Each method has its own advantages and disadvantages:

Advantages of `brk()`: The caching mechanism can reduce page faults and improve memory access efficiency. However, since this memory isn't returned to the system, frequent allocation and deallocation may lead to fragmentation.
Advantages of `mmap()`: Memory allocated through mmap() is returned to the system upon deallocation, preventing fragmentation. However, mmap() can introduce page faults during allocation, which increases kernel management overhead in memory-intensive scenarios. Hence, malloc() resorts to mmap() only for large memory blocks.

It's essential to note that memory is not actually allocated when these calls are made. Real allocation only occurs upon first access via page faults, prompting the kernel to allocate memory.

In general, Linux employs a buddy system for memory management. As previously mentioned, memory is organized in pages by the MMU, and the buddy system also manages memory in pages, merging adjacent ones to reduce fragmentation (such as that caused by brk()).

You may wonder how memory is allocated for objects smaller than a page, like those under 1K.

In practice, numerous objects fall below a page's size, and allocating a separate page for each would waste memory. Thus, in user space, memory allocated by malloc() through brk() is cached for reuse rather than returned to the system immediately. In kernel space, Linux utilizes a slab allocator to manage small memory objects. The slab functions as a cache built on the buddy system, primarily for allocating and freeing small kernel objects.

If memory is allocated but not deallocated, it can lead to memory leaks, exhausting system memory. Thus, applications must invoke free() or unmap() to release memory once it is no longer required.

Naturally, the system prevents a process from consuming all available memory. When memory runs low, various mechanisms are employed to reclaim it, including:

Reclaiming Cache: Utilizing the LRU (Least Recently Used) algorithm to recover the least recently used memory pages.
Reclaiming Infrequently Accessed Memory: Moving seldom-used memory to disk swap space (paging out). When accessed again, it is retrieved from the disk back into memory (paging in).
Killing Processes: In critically low memory conditions, the system may employ the OOM (Out of Memory) killer to terminate processes consuming substantial memory to safeguard the system.

The method of reclaiming infrequently accessed memory involves swap space, a disk area serving as an extension of RAM. It temporarily retains data not currently in use and retrieves it when necessary.

Thus, swap space enhances the system's available memory. However, swapping only occurs under low memory conditions, and since disk read/write speeds are significantly slower than RAM, this can result in severe performance degradation.

The OOM mechanism serves as a kernel protective measure.
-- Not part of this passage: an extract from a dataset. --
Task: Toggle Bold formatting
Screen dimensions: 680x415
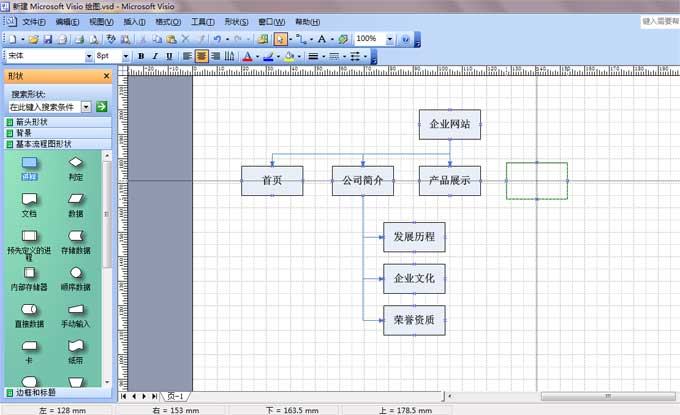Action: point(141,56)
It monitors process memory utilization, assigning an oom_score to each based on their memory consumption:

Higher `oom_score`: Indicates that the process uses more memory and is more likely to be terminated by OOM.
Lower `oom_score`: Signifies less memory usage and a lower likelihood of being killed by OOM.

Administrators can manually set a process's oom_adj value through the /proc filesystem to adjust the oom_score.
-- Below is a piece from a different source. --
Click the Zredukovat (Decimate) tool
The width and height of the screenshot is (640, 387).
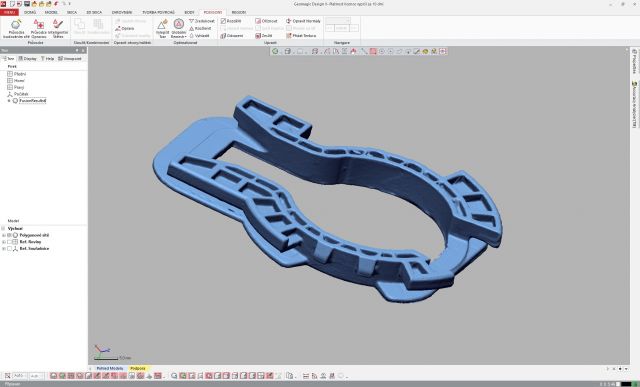point(202,21)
The oom_adj value ranges from [-17, 15]; a higher value increases the likelihood of the process being killed, whereas a lower value decreases it, with -17 signifying "do not kill."

For instance, the following command adjusts the oom_adj for the sshd process to -16, making it less susceptible to termination by OOM:

echo -16 > /proc/$(pidof sshd)/oom_adj

Checking Memory Usage

By grasping memory distribution and allocation/recycling processes, you should have a foundational understanding of how memory functions. While the actual system operations are more complex and involve additional mechanisms, the main principles have been covered here. This knowledge provides a clear framework for comprehending memory operations beyond mere technical jargon.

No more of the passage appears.